Emmanuel Le Barbier

Résumé

Emmanuel Le Barbier Le crédit agricole en Allemagne… (1890)

C'est une idée qu'il est bon de maintenir dans la classe laborieuse, afin qu'elle n'en vienne pas, par ignorance économique, à cette erreur fatale de croire que le crédit lui est dû, que si elle n'a pas d'argent, il y en aura toujours à la caisse qui lui en prêtera. Ce serait un effet désastreux produit involontairement par le crédit populaire, s'il allait éveiller chez l'ouvrier ce sentiment qu'il peut dépenser l'argent qu'il a gagné aujourd'hui, car s'il veut se mettre demain en affaires, il en trouvera à la banque populaire.
Mais c'est que cette banque est une association!
Source : Gallica

Emmanuel Le Barbier Le crédit agricole en Allemagne… (1890)

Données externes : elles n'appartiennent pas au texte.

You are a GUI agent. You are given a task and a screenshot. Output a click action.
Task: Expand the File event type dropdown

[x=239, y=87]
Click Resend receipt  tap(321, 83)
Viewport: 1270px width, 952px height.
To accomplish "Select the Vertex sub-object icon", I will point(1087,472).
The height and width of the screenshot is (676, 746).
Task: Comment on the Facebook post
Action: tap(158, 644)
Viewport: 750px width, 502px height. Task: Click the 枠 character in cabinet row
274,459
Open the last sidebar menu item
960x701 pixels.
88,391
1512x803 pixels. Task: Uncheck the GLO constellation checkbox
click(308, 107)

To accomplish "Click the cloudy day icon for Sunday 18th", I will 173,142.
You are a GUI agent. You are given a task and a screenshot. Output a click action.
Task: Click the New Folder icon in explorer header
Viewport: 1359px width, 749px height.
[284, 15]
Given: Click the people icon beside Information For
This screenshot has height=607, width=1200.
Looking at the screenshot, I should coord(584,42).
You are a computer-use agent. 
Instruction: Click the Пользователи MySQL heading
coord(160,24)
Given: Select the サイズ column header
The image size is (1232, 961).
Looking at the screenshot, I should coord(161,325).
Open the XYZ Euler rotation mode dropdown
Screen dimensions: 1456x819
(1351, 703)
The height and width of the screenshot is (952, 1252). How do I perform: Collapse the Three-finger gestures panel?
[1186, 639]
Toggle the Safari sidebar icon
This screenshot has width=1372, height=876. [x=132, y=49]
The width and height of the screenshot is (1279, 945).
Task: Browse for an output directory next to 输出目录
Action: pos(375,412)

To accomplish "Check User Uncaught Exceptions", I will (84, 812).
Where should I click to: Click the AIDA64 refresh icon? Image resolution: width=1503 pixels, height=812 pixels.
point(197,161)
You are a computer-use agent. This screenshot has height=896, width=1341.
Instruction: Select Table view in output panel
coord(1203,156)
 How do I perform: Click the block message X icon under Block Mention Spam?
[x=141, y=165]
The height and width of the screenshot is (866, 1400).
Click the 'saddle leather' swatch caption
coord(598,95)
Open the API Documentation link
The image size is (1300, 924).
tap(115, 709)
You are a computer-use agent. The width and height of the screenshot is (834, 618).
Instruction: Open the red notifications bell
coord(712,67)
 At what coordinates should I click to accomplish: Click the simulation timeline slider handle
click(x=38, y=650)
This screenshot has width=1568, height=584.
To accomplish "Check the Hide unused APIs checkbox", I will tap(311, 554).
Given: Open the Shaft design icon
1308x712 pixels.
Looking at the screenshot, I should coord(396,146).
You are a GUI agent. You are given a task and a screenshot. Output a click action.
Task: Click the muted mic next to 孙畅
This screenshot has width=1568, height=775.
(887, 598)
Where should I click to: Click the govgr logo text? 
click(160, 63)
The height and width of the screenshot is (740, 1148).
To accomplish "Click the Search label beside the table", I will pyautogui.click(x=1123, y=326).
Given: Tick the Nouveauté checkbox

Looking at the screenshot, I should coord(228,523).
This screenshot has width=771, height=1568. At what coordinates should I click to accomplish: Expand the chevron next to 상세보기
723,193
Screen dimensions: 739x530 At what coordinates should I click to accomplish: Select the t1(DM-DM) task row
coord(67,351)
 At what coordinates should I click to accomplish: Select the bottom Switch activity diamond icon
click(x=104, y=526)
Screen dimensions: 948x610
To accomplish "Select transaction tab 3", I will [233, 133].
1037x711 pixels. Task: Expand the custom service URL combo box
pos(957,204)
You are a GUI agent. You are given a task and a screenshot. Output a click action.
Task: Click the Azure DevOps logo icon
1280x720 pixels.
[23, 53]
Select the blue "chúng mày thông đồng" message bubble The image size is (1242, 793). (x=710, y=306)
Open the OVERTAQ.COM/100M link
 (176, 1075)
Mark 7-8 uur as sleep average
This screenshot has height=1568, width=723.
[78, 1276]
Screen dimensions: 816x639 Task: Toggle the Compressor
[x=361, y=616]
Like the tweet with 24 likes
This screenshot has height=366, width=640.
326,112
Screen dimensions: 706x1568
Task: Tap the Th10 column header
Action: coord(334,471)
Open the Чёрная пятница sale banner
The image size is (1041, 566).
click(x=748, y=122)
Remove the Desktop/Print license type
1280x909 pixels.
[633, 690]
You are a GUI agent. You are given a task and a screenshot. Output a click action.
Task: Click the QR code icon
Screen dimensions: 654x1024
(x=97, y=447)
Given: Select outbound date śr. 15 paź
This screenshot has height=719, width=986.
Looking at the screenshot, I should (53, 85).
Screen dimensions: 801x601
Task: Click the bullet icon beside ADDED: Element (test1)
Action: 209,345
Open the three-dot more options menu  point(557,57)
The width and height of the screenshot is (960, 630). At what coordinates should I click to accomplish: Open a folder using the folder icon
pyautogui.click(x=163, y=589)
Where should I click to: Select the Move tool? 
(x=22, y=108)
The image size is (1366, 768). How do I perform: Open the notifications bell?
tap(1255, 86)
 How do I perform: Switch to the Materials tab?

On peut comparer le capital d'exploitation au sang artériel qui se répand dans les mille organes du corps humain, s'usant à leur donner la santé, la force, la productivité pour être ensuite régénéré par eux, puis chassé par un nouveau battement du cœur, recommencer son œuvre de fécondation, au prix d'une nouvelle destruction de lui-même. Semblable au liquide nourricier, le capital d'exploitation anime en se consommant tous les organes de l'entreprise agricole, puis il ressort reconstitué par la vente des produits et retourne continuer dans la ferme son action vivifiante.
Source : Gallica

Emmanuel Le Barbier Le crédit agricole en Allemagne… (1890)

Si on vient à prétendre que la concurrence des caisses d'épargne, qui acceptent les dépôts à un intérêt fixe et plus élevé, force à agir autrement, pour éviter que l'argent ne se détourne des associations et ne prenne une autre voie, on n'est qu'à moitié dans le vrai. Pour les sommes de quelque importance, cette crainte n'est pas fondée; l'expérience l'a prouvé dans mainte association.
Le capitaliste et le rentier se laissent guider dans leurs placements par la sécurité qui leur est garantie pour le remboursement du capital et le paiement exact des intérêts.